[Dataset excerpts]
● ● ● ●
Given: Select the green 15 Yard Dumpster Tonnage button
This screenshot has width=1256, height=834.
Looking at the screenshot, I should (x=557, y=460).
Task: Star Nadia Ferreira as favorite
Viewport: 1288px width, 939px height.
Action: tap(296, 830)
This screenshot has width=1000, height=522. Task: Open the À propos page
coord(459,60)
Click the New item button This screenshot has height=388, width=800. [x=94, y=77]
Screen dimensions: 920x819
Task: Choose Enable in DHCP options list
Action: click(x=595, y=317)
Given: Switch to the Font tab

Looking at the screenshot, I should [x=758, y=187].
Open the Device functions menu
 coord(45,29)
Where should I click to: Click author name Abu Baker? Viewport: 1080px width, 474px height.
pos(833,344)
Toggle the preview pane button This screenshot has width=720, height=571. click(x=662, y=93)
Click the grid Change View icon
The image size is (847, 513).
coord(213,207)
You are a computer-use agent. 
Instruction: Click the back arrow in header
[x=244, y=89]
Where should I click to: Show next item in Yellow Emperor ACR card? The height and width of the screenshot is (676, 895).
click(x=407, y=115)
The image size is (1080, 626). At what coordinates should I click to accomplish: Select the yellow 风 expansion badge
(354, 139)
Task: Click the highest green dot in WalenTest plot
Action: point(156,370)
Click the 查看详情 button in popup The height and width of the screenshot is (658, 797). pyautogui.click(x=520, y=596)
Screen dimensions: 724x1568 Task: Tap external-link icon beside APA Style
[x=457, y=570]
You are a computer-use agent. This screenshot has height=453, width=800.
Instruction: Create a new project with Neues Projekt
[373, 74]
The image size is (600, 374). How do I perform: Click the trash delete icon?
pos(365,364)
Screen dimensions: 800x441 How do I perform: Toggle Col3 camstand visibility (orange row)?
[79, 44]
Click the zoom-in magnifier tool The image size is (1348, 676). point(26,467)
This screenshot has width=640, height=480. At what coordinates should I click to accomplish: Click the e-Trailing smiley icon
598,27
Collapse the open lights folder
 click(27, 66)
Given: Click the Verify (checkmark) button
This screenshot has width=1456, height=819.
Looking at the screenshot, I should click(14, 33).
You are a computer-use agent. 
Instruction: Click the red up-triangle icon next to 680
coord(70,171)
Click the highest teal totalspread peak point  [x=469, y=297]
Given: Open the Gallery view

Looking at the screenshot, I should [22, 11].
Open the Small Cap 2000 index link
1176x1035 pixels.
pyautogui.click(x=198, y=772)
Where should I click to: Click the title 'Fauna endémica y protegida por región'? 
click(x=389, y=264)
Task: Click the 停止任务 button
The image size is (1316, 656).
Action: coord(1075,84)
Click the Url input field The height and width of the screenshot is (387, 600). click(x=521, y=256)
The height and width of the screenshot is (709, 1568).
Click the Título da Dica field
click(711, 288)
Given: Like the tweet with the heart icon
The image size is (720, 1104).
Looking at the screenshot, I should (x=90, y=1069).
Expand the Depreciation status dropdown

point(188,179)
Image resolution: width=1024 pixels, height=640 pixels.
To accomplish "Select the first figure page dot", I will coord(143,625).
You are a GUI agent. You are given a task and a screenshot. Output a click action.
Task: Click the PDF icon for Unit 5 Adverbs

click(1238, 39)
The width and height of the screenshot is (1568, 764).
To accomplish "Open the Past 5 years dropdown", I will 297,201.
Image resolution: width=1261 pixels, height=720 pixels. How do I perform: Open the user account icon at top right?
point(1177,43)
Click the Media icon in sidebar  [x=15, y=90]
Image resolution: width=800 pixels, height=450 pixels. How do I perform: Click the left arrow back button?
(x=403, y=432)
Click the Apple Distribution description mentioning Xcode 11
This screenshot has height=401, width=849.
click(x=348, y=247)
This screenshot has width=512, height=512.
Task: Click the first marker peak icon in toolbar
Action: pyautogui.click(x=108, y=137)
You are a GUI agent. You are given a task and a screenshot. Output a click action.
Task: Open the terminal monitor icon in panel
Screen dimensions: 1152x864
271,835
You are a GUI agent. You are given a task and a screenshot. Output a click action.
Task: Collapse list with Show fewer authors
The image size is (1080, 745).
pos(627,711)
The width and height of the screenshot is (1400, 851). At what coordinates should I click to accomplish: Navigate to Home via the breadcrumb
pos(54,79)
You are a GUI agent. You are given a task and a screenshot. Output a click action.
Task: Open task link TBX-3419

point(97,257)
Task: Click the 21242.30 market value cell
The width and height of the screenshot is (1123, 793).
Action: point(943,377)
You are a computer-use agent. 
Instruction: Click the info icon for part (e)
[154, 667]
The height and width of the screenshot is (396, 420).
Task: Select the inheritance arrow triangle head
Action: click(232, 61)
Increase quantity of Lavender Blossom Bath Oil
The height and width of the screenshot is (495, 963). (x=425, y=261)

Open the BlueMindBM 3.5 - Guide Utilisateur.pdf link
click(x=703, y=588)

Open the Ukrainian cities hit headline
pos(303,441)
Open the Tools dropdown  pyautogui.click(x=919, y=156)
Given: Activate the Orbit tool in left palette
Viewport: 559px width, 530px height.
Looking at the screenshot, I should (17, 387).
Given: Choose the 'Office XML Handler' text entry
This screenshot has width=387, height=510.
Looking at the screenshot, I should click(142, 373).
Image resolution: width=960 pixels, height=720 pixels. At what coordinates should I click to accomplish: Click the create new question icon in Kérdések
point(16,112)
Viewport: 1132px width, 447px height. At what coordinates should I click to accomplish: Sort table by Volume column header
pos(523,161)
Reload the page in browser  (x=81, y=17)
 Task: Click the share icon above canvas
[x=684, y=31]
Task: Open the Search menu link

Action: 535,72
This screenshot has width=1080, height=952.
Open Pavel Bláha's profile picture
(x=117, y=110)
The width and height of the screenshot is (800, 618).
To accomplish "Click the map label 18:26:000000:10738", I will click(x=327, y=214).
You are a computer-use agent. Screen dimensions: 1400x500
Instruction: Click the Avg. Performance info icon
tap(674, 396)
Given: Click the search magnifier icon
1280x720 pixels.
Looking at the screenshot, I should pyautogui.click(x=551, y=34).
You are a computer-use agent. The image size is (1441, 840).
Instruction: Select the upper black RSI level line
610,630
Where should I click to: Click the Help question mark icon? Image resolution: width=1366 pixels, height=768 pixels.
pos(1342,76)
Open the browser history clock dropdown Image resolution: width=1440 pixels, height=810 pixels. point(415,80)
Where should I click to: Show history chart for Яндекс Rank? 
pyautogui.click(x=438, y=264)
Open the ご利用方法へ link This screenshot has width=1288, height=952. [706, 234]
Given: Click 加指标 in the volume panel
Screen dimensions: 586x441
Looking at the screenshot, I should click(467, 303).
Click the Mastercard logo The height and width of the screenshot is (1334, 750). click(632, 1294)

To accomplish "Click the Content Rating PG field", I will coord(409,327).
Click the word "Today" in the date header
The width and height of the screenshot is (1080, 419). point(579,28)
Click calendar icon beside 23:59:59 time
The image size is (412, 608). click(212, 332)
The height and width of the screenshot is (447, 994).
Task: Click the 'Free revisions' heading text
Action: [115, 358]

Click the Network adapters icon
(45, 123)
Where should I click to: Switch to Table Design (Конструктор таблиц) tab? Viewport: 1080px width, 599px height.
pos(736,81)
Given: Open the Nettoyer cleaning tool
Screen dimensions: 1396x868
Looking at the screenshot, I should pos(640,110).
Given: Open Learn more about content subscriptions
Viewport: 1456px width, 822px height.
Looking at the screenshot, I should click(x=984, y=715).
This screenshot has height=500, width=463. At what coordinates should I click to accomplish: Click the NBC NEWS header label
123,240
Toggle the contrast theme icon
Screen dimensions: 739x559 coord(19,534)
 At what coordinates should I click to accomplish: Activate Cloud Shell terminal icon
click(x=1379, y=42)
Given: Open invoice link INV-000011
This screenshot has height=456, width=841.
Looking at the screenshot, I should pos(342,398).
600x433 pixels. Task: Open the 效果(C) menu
● ● ● ●
> **What to produce**: There is a line with "This screenshot has width=1456, height=819." and a line with "Click the Media" above. Copy exactly those two lines and all lines between them, with nothing else.

> **Answer to the problem**:
This screenshot has width=1456, height=819.
Looking at the screenshot, I should click(14, 33).
You are a computer-use agent. 
Instruction: Click the red up-triangle icon next to 680
coord(70,171)
Click the highest teal totalspread peak point  [x=469, y=297]
Given: Open the Gallery view

Looking at the screenshot, I should [22, 11].
Open the Small Cap 2000 index link
1176x1035 pixels.
pyautogui.click(x=198, y=772)
Where should I click to: Click the title 'Fauna endémica y protegida por región'? 
click(x=389, y=264)
Task: Click the 停止任务 button
The image size is (1316, 656).
Action: coord(1075,84)
Click the Url input field The height and width of the screenshot is (387, 600). click(x=521, y=256)
The height and width of the screenshot is (709, 1568).
Click the Título da Dica field
click(711, 288)
Given: Like the tweet with the heart icon
The image size is (720, 1104).
Looking at the screenshot, I should (x=90, y=1069).
Expand the Depreciation status dropdown

point(188,179)
Image resolution: width=1024 pixels, height=640 pixels.
To accomplish "Select the first figure page dot", I will coord(143,625).
You are a GUI agent. You are given a task and a screenshot. Output a click action.
Task: Click the PDF icon for Unit 5 Adverbs

click(1238, 39)
The width and height of the screenshot is (1568, 764).
To accomplish "Open the Past 5 years dropdown", I will 297,201.
Image resolution: width=1261 pixels, height=720 pixels. How do I perform: Open the user account icon at top right?
point(1177,43)
Click the Media icon in sidebar  [x=15, y=90]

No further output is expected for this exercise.